Overview
Teaching: 10 min Exercises: 10 minQuestions
How do I perform simple arithmetic operations on xarray objects?
How do I calculate statistics along a dimension of an xarray object?
Objectives
using dimension names rather than integer axis numbers to perform common statistical arithmetic and aggregation functions
Suppose we want to plot the difference in air temperature between January 1 in 1979 versus 1980. We can do this by taking advantage of xarray’s labeled dimensions to simplify arithmetic operations on DataArray
objects:
temperature1 = ds['t2m'].sel(time='1979-01-01T06:00:00')
temperature2 = ds['t2m'].sel(time='1980-01-01T06:00:00')
delta = temperature1 - temperature2
delta.plot()
Note that the subtraction is automatically vectorized over all array values, as in numpy.
Now, sometimes we need to apply mathematical functions to array data in our analysis. A good example is wind data, which are often distributed as orthogonal “u” and “v” wind components. To calculate the wind magnitude we need to take the square root of the sum of the squares. For this we use numpy ufunc commands that can operate on a DataArray
. Let’s look at our wind datasets:
import xarray.ufuncs as xu
import matplotlib.pyplot as plt
wind = xr.open_mfdataset(r'c:/work/mnt/ecmwf/*wind_AK.nc').sel(time="1984-01-01T06:00:00")
windspeed = xu.sqrt(wind.u10**2+wind.v10**2)
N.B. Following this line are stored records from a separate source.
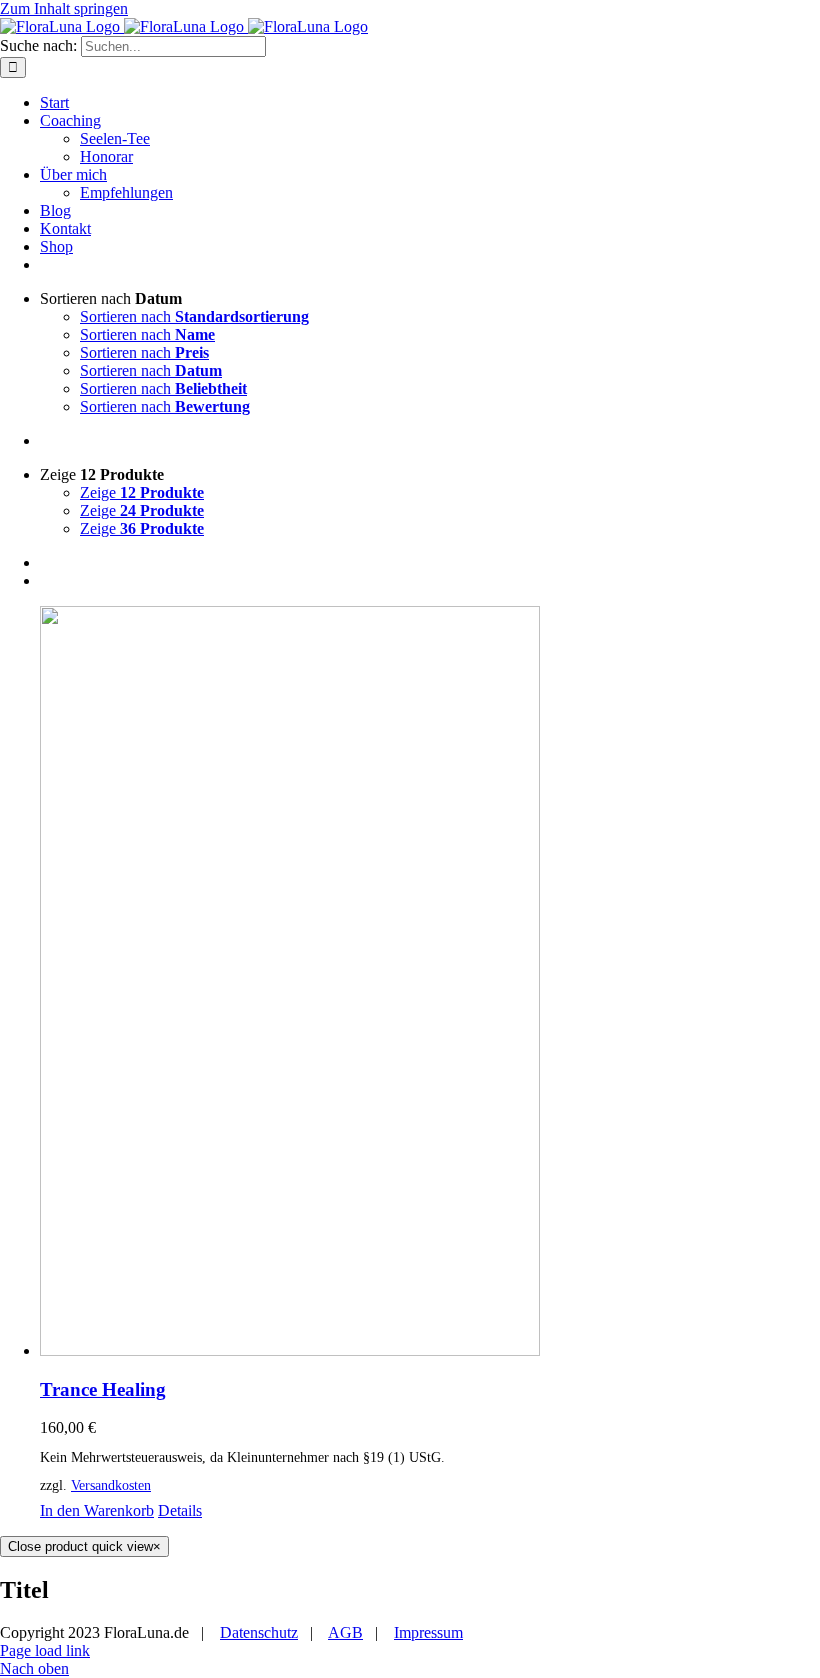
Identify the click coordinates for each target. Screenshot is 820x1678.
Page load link (45, 1650)
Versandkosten (111, 1485)
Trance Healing (103, 1389)
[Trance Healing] (430, 983)
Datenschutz (259, 1632)
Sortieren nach (194, 316)
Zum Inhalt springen (64, 8)
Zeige (142, 492)
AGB (345, 1632)
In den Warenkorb (97, 1510)
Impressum (428, 1632)
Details (180, 1510)
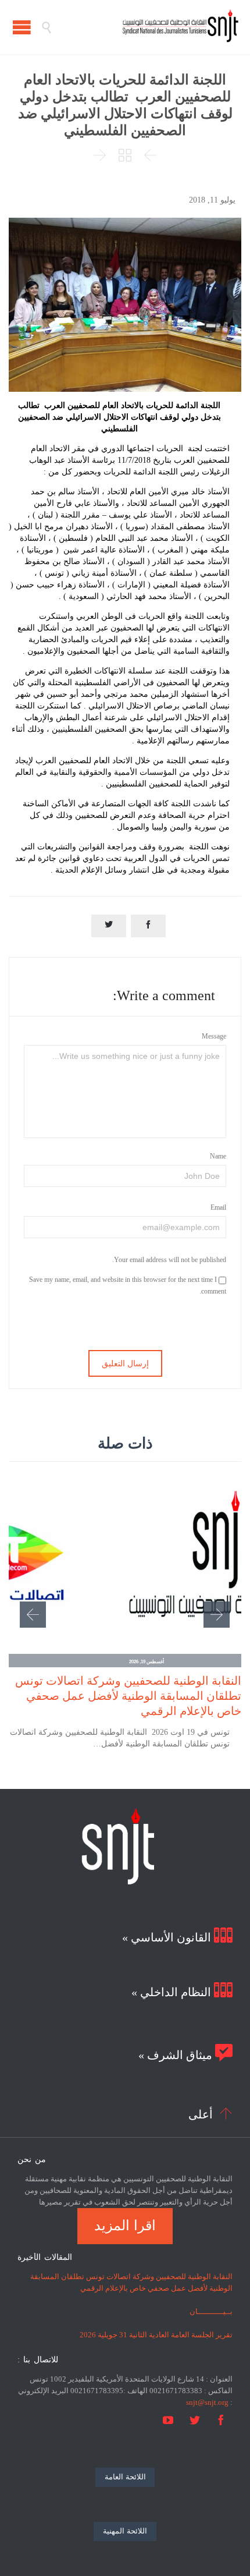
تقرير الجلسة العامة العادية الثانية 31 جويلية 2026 (156, 2334)
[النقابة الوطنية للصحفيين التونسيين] (145, 27)
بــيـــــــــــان (211, 2311)
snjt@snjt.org (207, 2402)
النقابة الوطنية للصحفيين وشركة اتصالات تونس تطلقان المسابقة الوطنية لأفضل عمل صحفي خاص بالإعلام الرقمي (128, 1695)
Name (218, 1156)
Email (218, 1207)
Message (214, 1036)
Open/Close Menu (22, 27)
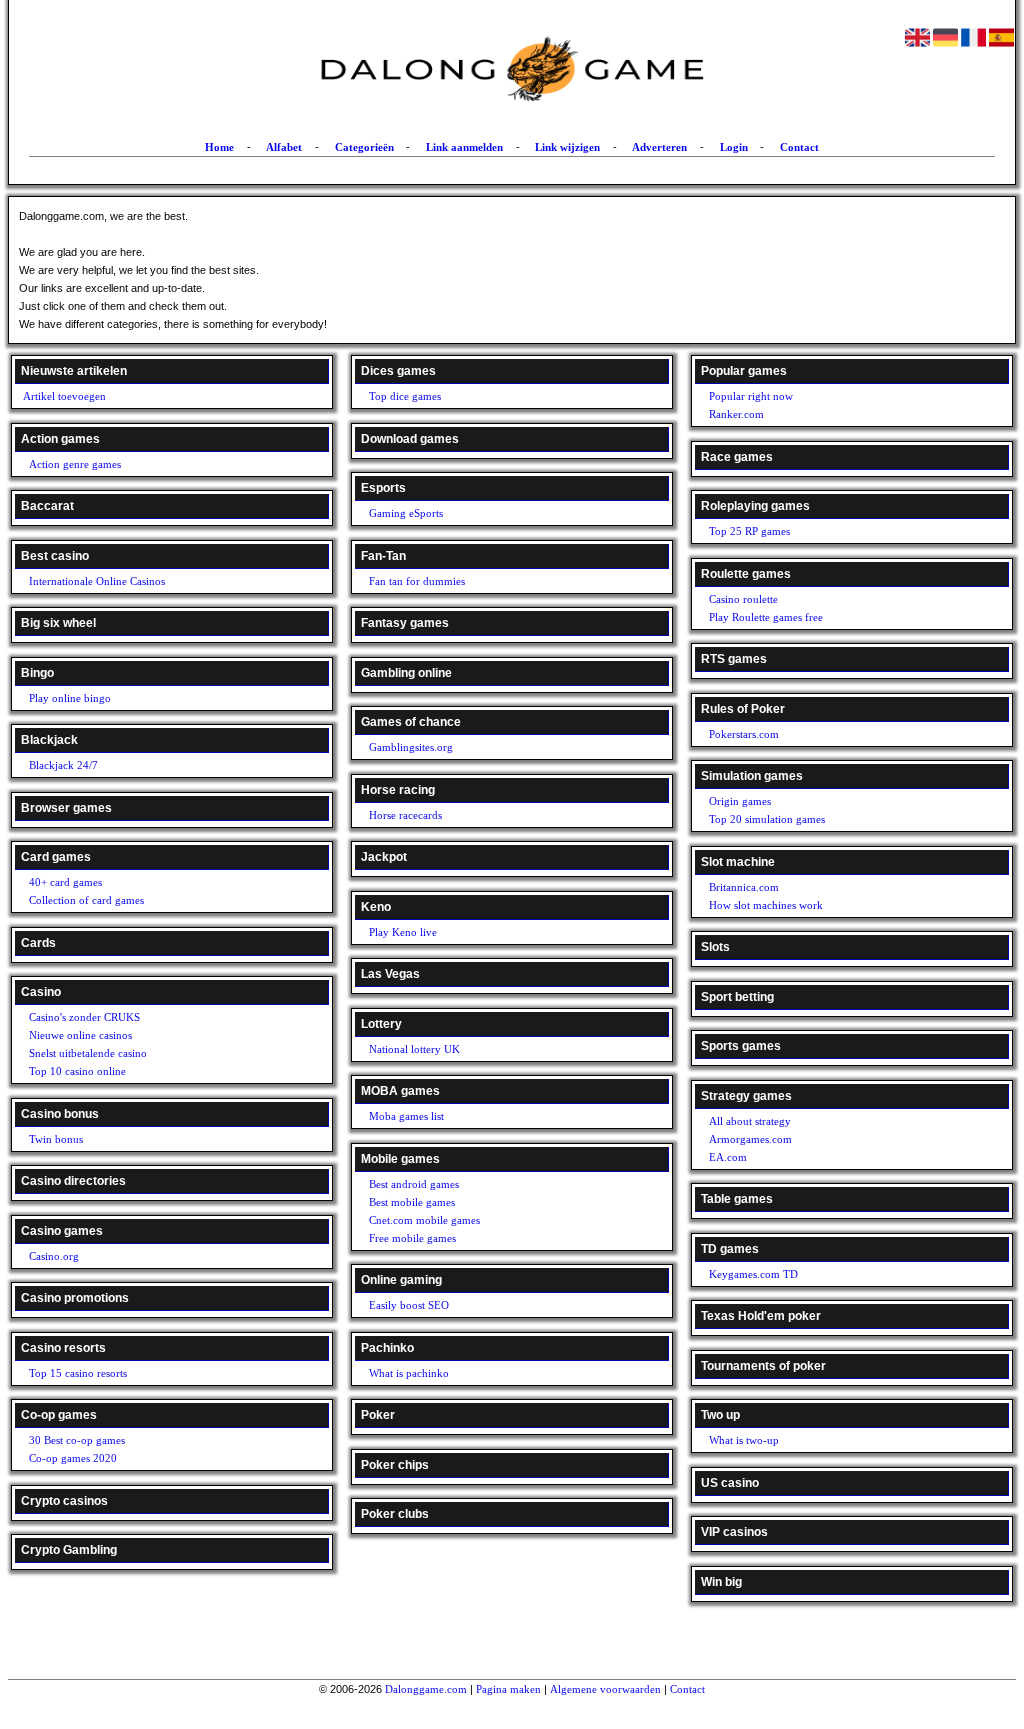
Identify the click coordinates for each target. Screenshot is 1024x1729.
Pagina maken (508, 1689)
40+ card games (65, 882)
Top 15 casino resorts (78, 1373)
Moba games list (406, 1116)
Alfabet (284, 147)
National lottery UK (414, 1049)
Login (734, 147)
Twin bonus (56, 1139)
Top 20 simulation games (767, 819)
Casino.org (54, 1256)
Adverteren (659, 147)
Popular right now (751, 396)
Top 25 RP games (749, 531)
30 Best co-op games (77, 1440)
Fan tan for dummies (417, 581)
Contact (799, 147)
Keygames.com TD (753, 1274)
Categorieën (364, 147)
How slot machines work (766, 905)
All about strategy (750, 1121)
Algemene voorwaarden (605, 1689)
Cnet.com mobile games (424, 1220)
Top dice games (405, 396)
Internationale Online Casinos (97, 581)
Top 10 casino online (77, 1071)
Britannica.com (744, 887)
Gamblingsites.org (411, 747)
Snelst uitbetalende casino (88, 1053)
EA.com (728, 1157)
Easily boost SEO (409, 1305)
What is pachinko (409, 1373)
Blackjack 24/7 (63, 765)
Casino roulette (743, 599)
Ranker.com (736, 414)
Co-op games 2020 (73, 1458)
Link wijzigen (567, 147)
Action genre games (75, 464)
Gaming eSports (406, 513)
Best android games (414, 1184)
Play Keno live (403, 932)
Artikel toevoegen (64, 396)
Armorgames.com (750, 1139)
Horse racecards (405, 815)
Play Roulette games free (766, 617)
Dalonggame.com (426, 1689)
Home (219, 147)
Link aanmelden (464, 147)
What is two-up (744, 1440)
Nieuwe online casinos (80, 1035)
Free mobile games (412, 1238)
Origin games (740, 801)
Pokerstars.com (744, 734)
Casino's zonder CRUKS (84, 1017)
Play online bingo (70, 698)
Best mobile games (412, 1202)
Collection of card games (86, 900)
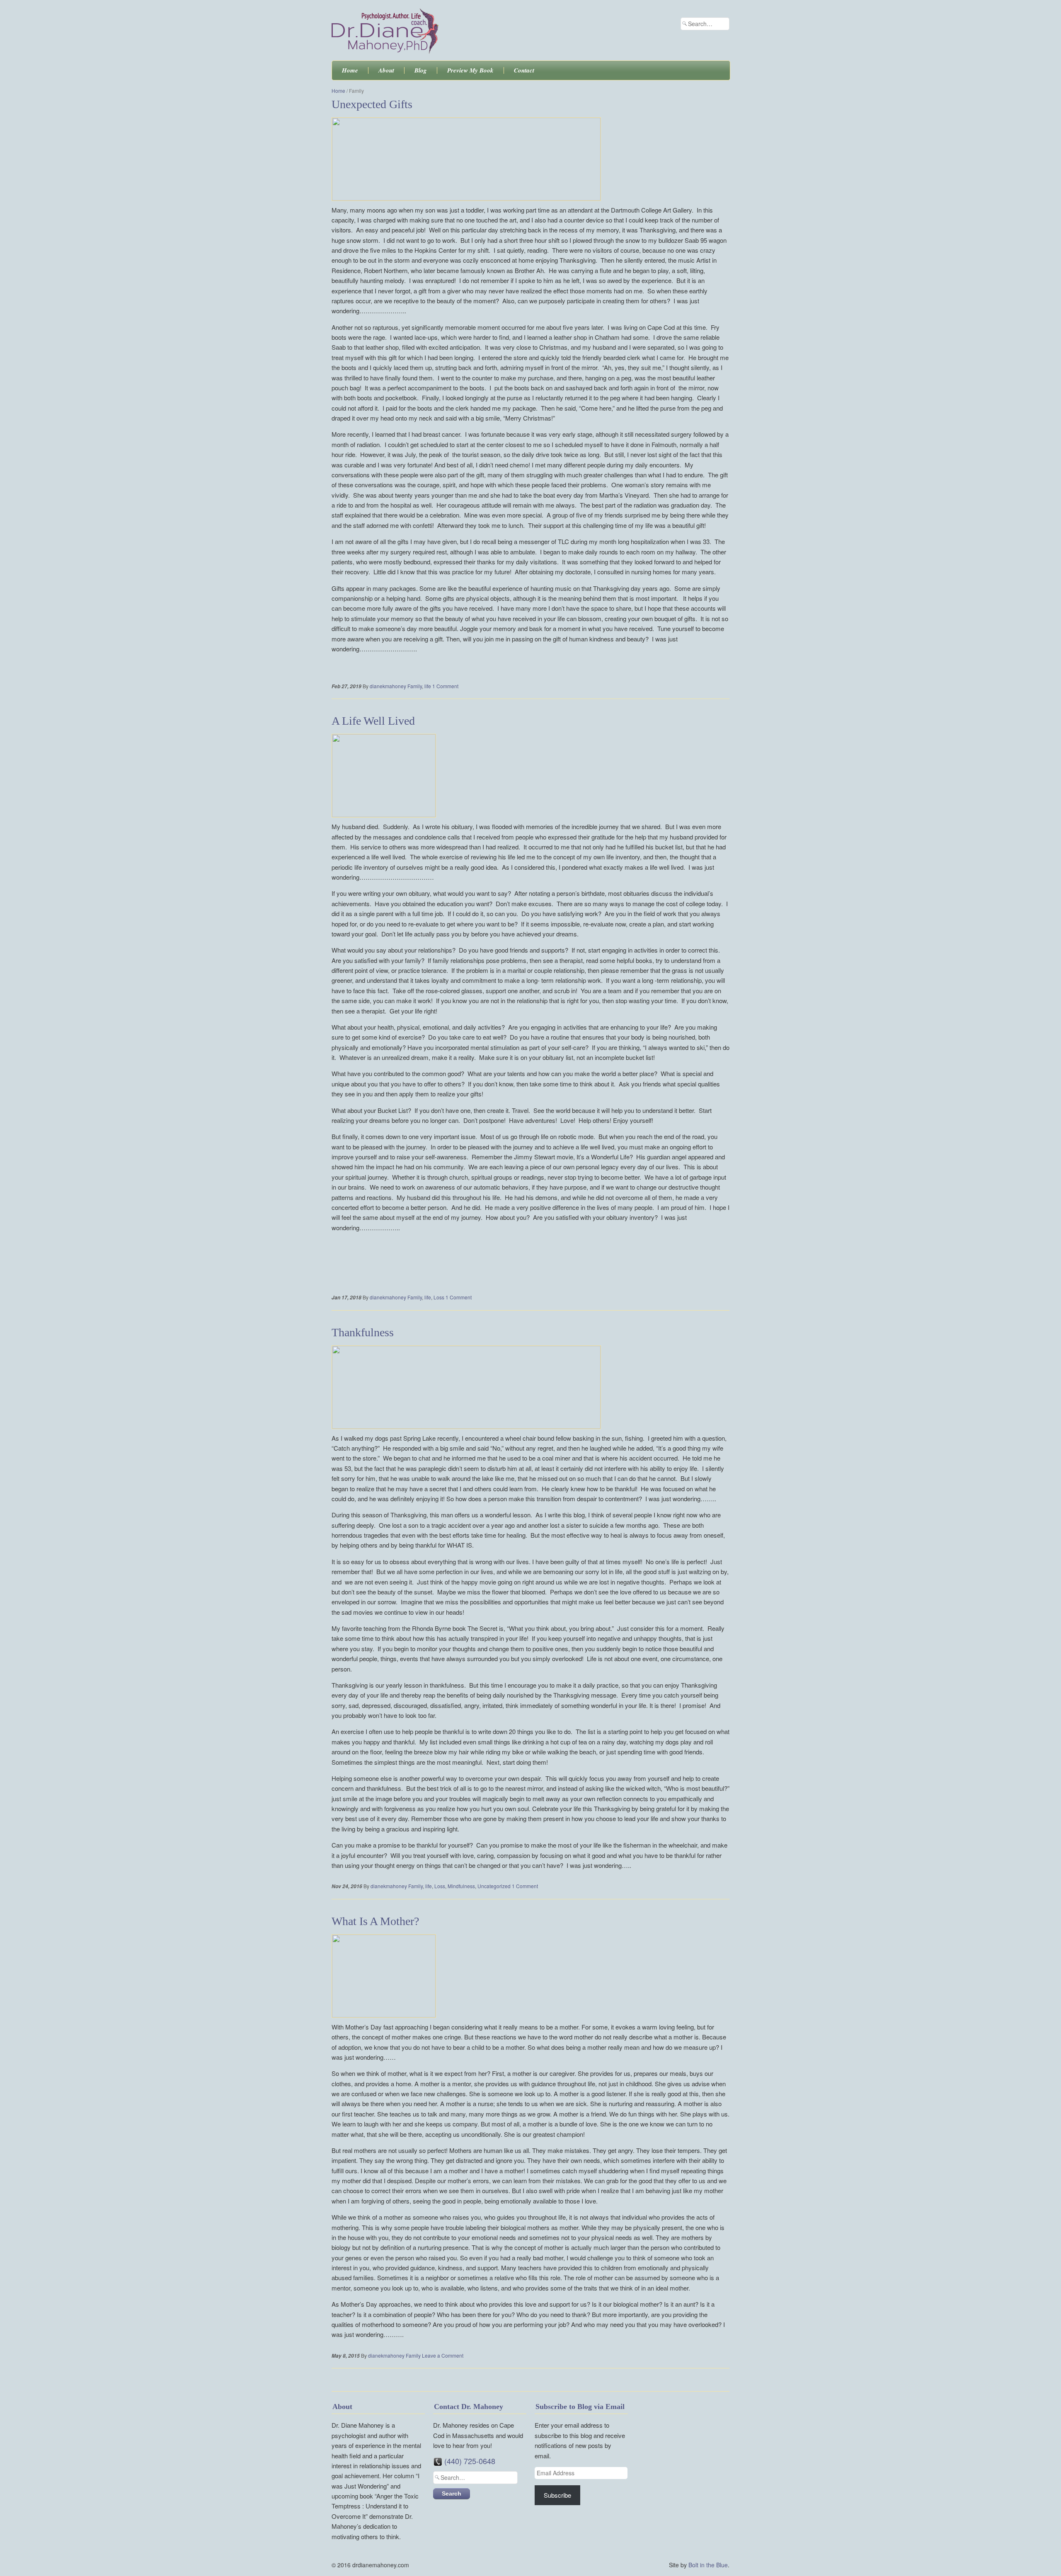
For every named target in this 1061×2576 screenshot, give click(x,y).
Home (350, 70)
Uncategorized (494, 1885)
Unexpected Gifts (372, 104)
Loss (439, 1297)
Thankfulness (363, 1332)
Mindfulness (461, 1885)
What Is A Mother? (375, 1921)
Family (414, 685)
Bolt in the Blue (708, 2565)
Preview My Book (470, 70)
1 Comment (445, 685)
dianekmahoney (388, 685)
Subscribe (557, 2495)
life (427, 685)
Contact (524, 70)
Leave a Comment (442, 2355)
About (386, 70)
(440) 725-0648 (469, 2460)
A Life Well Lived (373, 720)
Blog (420, 70)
Notice we introduced something new in opening our data. Since we need to access two netCDF files, we used xarray’s open_mfdataset, which allows us to read any number of netCDF files into a single Dataset
. Here we use a wildcard search to find the two wind datasets. Note that xarray exposes a wide range of mathematical functions this way, such as sin
, cos
, etc.
Now to plot the data:
windspeed.plot(cmap=plt.cm.Blues)
plt.title('ECMWF wind speed and direction, June 1, 1984')
plt.ylabel('latitude')
plt.xlabel('longitude')
x = windspeed.coords['longitude'].values
y = windspeed.coords['latitude'].values
plt.quiver(x, y, wind.u10.values, wind.v10.values)
Aggregation methods can be applied to a DataArray
over a specified dimension. Suppose we want to calculate the average June/July/August temperature for a particular year. Let’s create a DataArray
that slices out those months of data for a particular year:
JJA = ds['t2m'].sel(time=slice('1979-06-01T06:00:00','1979-09-01T06:00:00'))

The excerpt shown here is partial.